Brief: Write what comes next in the forum thread on aerating a two-acre lake, beginning after its final sentence.

Passage to read:
====
# 2 acre lake aeration information needed please



## [email protected] (Jan 20, 2012)

Just purchased a new property with a 2 acre lake, lake is runoff fed and approximately 5 years old with mature fish in it. I am interested in a diffuser aeration system but do not know on where to purchase or what kind. The property is in northeast Ohio. The max depth is 22 feet. Thanks for your help!

Mark


----------



## bountyhunter (Apr 28, 2004)

go to e bay theres a some there type in pond aerator. there rebuilt units but have a warrenty.


----------



## Salmonid (Apr 14, 2004)

Check out ATAC, a site sponsor for this forum, I got mine there about 3 years ago, great people to work with and when I was comparing pricing, they were among the cheapest. I got a 1/4 HP Gast pump for my .75 pond

Salmonid


----------



## pikefishin11 (May 5, 2012)

Check with Jones Fish Hatchery. They have an office in Medina. I have been a long time customer and bought my aeration system there. Couldn't be happier.


----------



## [email protected] (Dec 22, 2006)

Take an aerial shot of your pond and mark the bottom contours/depths. This will help design and size the system. Vertex does a nice job of this. Even if you don't buy their system, you'll have something to go off of to compare other systems.


----------



## [email protected] (Aug 19, 2010)

@Mark,
As far as a diffussed aeration system, we have what you would need to sufficiently aerate 2 acres. Considering your pond is runoff fed, there will be plenty of nutrients coming into the pond. Another option to bottom aeration, is using surface aeration. This option would move a lot more water. We can tailor around your wants and needs.
====
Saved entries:
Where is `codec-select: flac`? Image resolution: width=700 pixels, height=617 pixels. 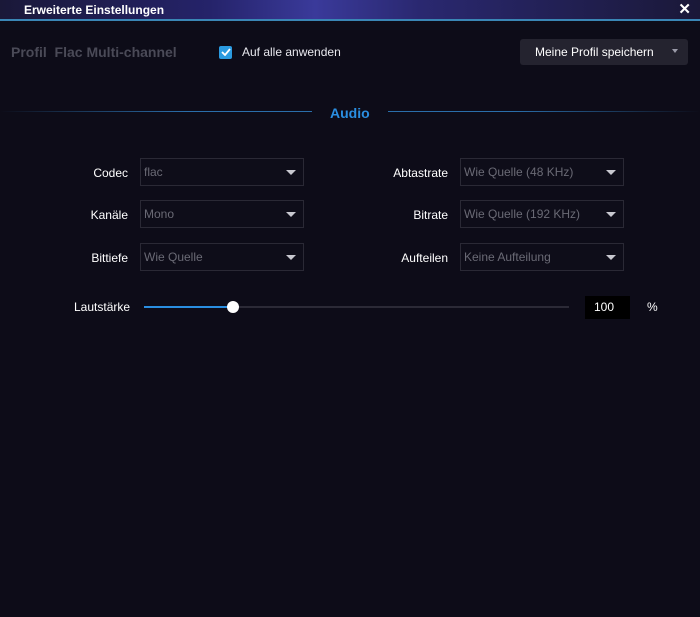 codec-select: flac is located at coordinates (222, 172).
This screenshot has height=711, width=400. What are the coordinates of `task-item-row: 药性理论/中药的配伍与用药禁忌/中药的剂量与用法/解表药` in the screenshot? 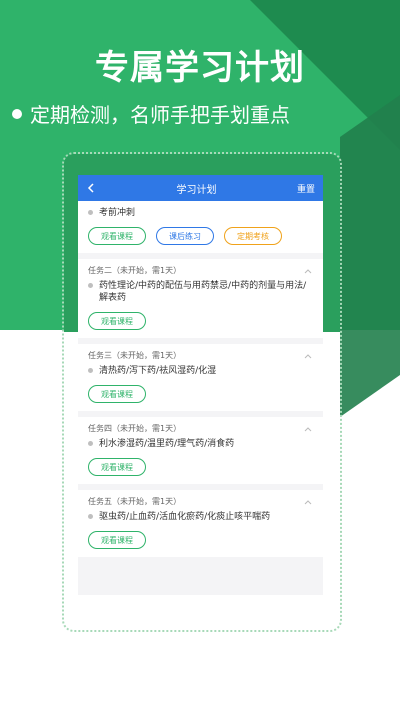 It's located at (200, 292).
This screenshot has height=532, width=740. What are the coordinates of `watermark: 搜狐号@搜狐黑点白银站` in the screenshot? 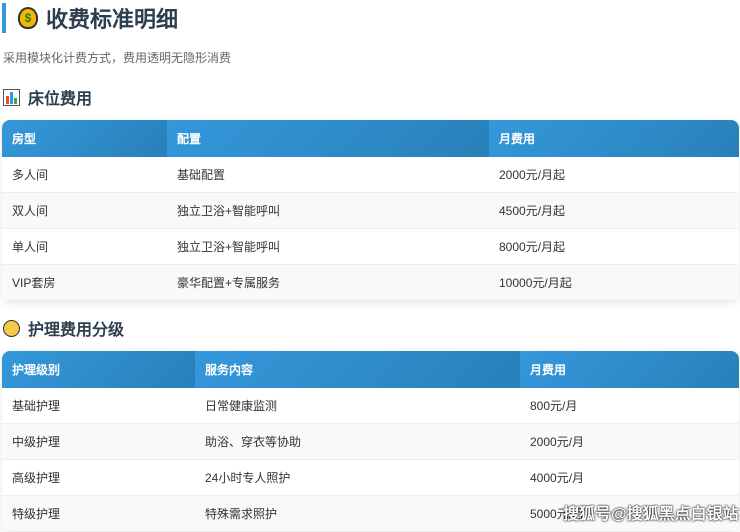 It's located at (651, 514).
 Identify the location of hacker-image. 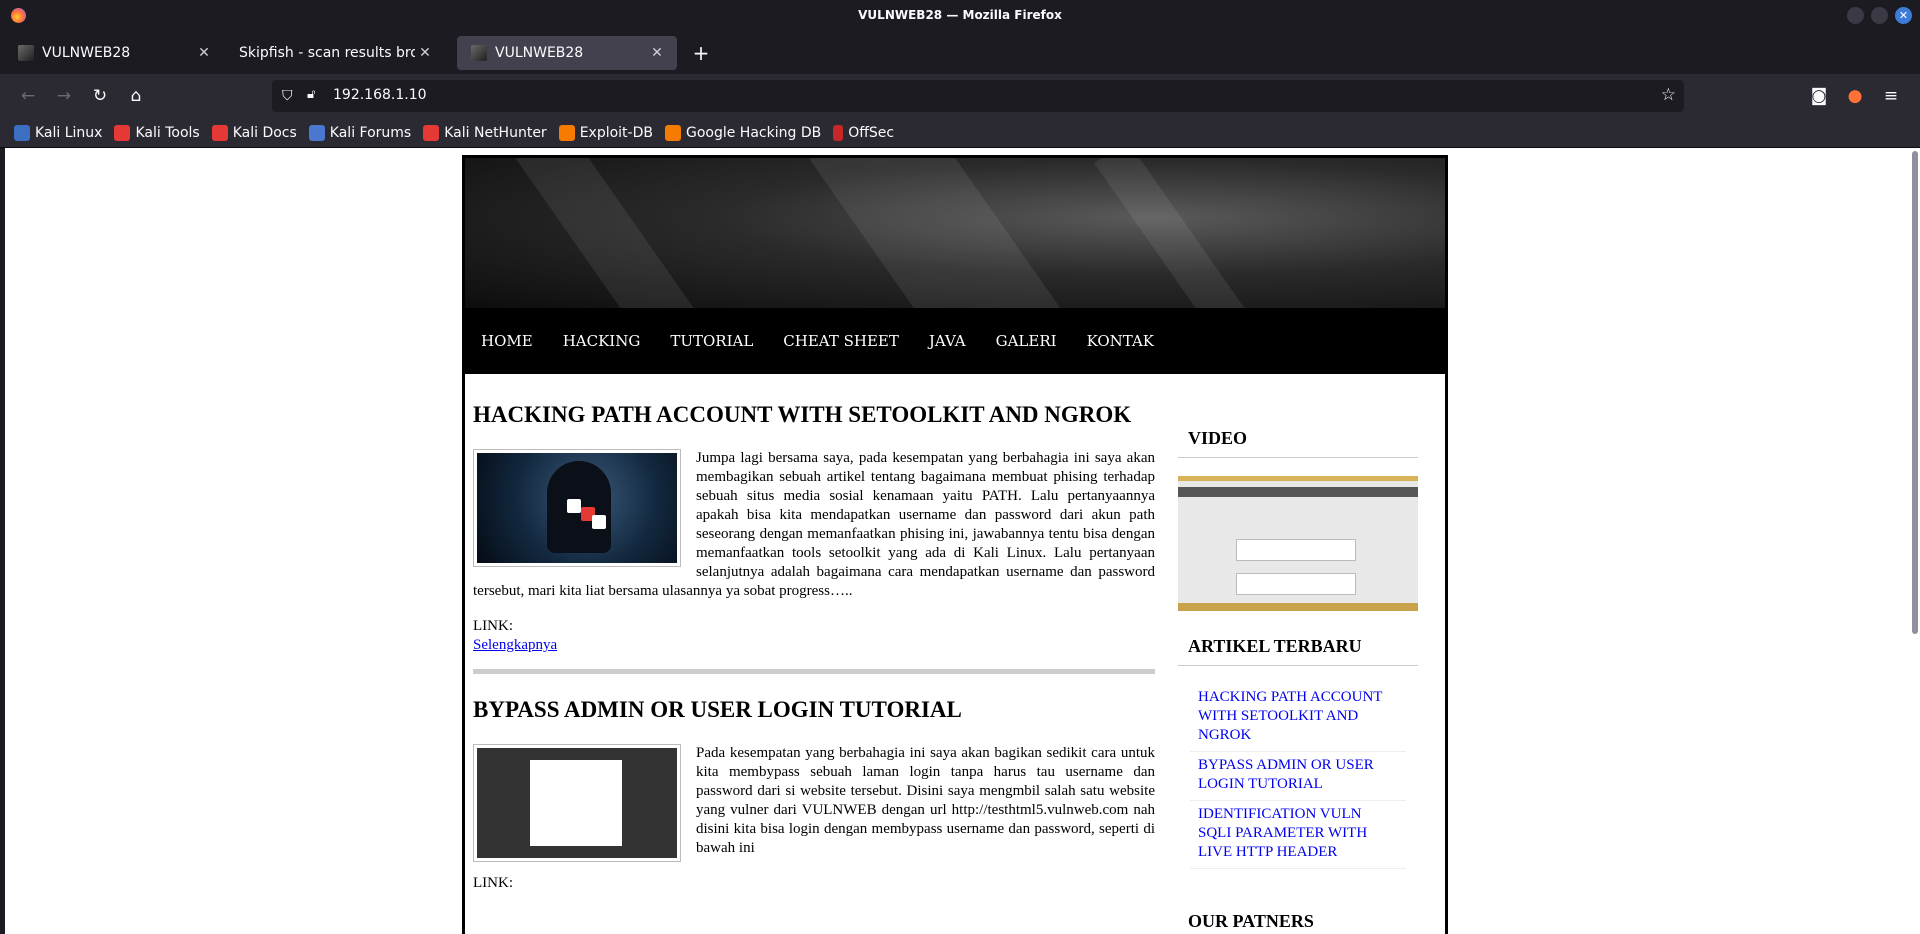
(577, 508).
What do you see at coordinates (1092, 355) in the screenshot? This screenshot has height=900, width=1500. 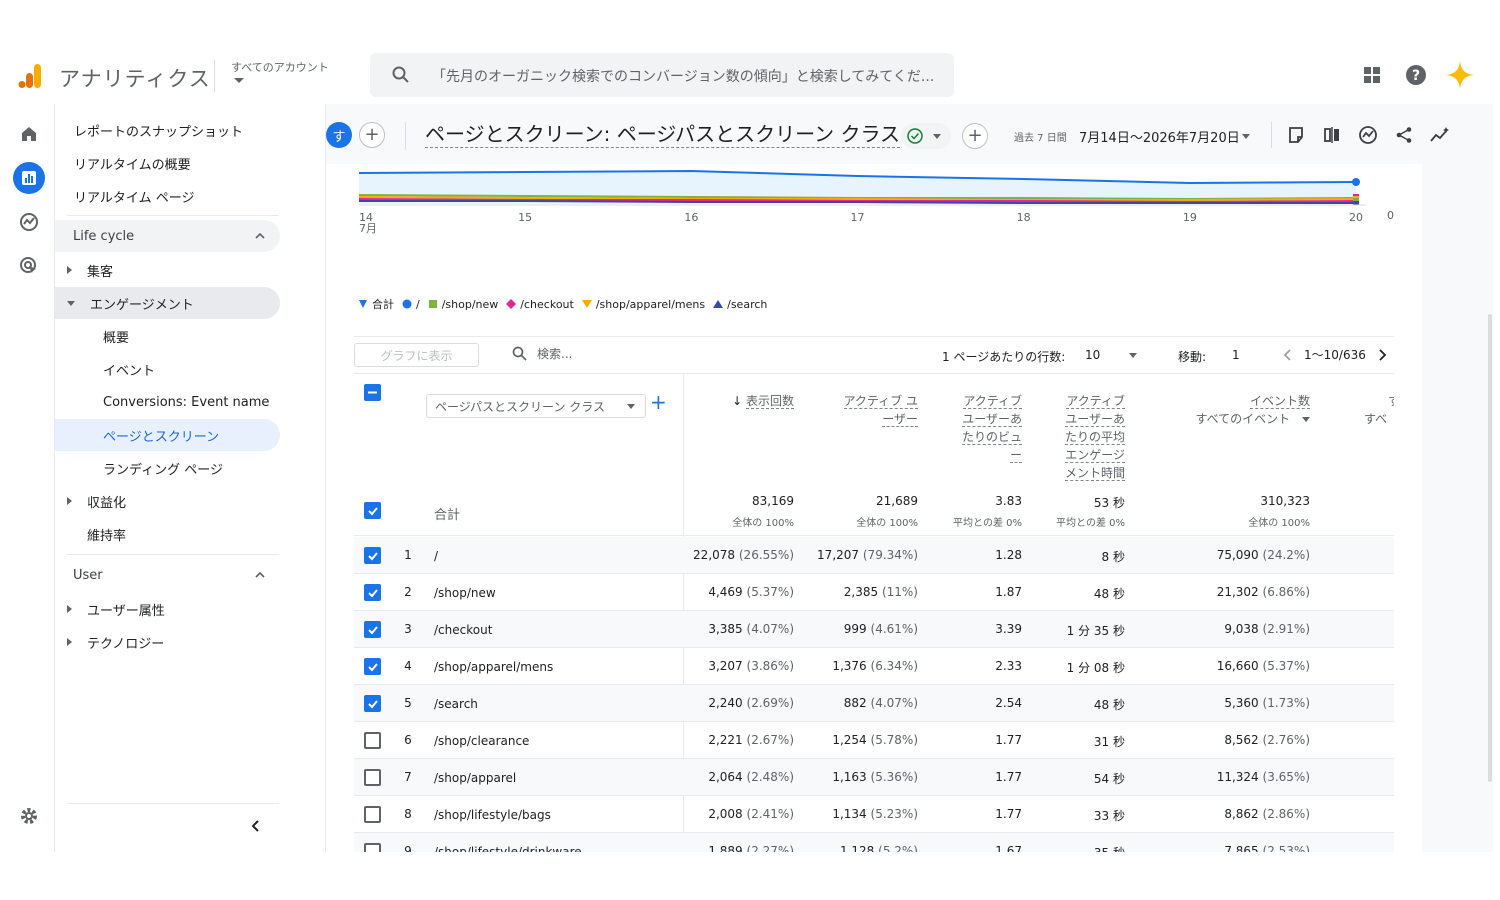 I see `rows-per-page-select: 10` at bounding box center [1092, 355].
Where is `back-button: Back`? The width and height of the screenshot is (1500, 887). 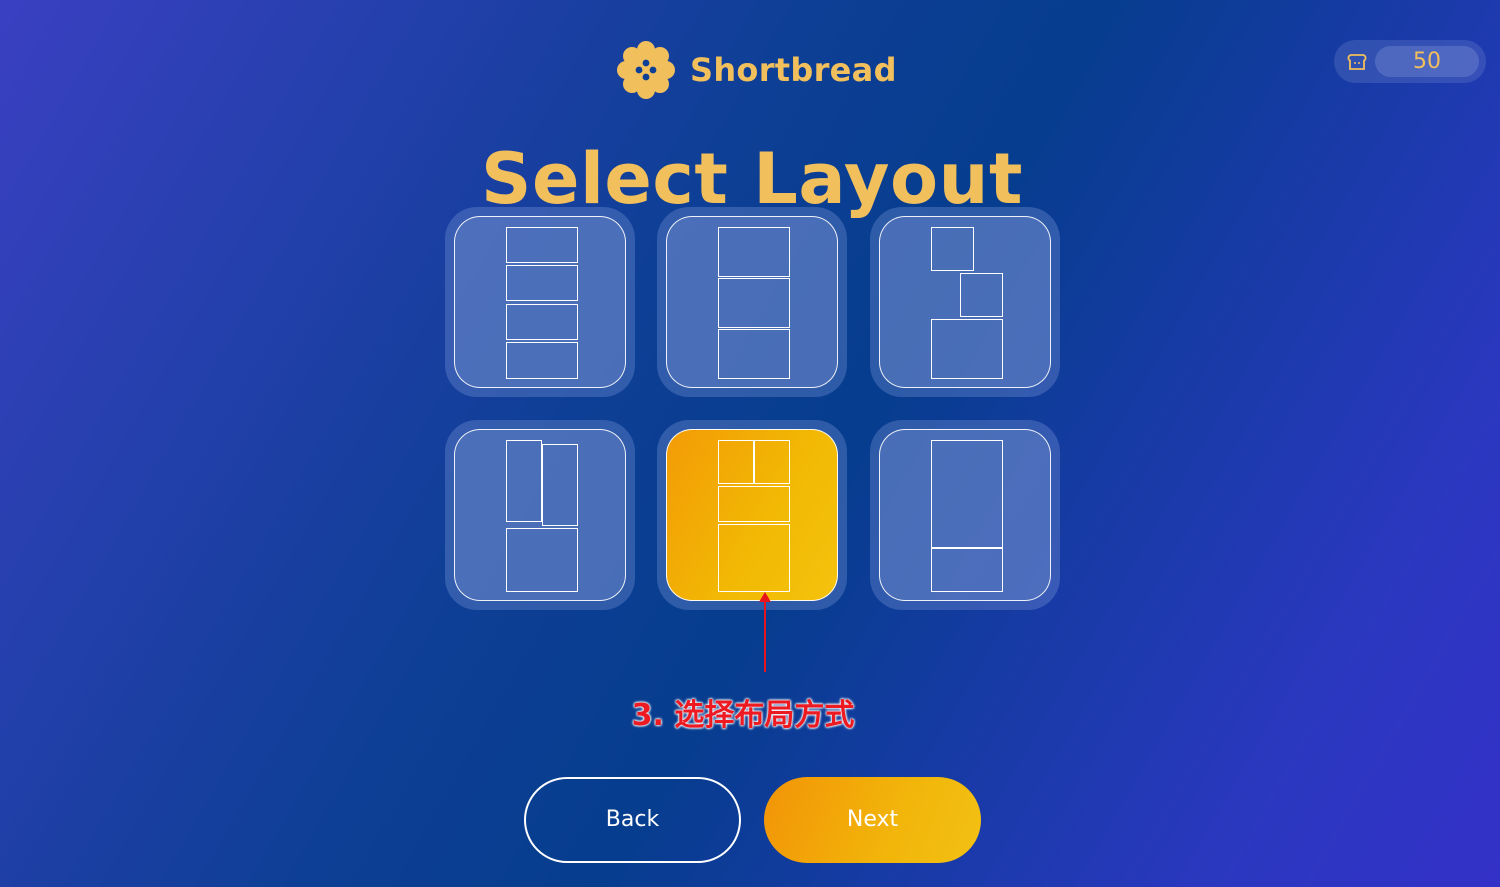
====
Reply to the exercise:
Also, ATAC will have a new office opening in Independence, OH serving the greater Cleveland/Akron/Medina/Mansfield region. For more information visit our website at www.atac.cc


----------



## [email protected] (Dec 22, 2006)

Brent, do you have a surface aerator that will move more water than bottom diffuser for the same operating cost? (Considering Moose's pond is 22' deep)


----------



## [email protected] (Aug 19, 2010)

A 3-4 head diffused aeration system will successful destratify Moose's pond and move the most water from bottom to top. The surface aerater could be used additionally to result in maximum dissolved oxygen transfer in shallow areas


----------



## jwm86_09 (Feb 2, 2011)

Contact Aqua Doc in Chardon. They will come out for a free consultation and provide you with an aeration quote free of charge. They have been in the business for over thirty years. I went with them for a treatment program and a diffuser.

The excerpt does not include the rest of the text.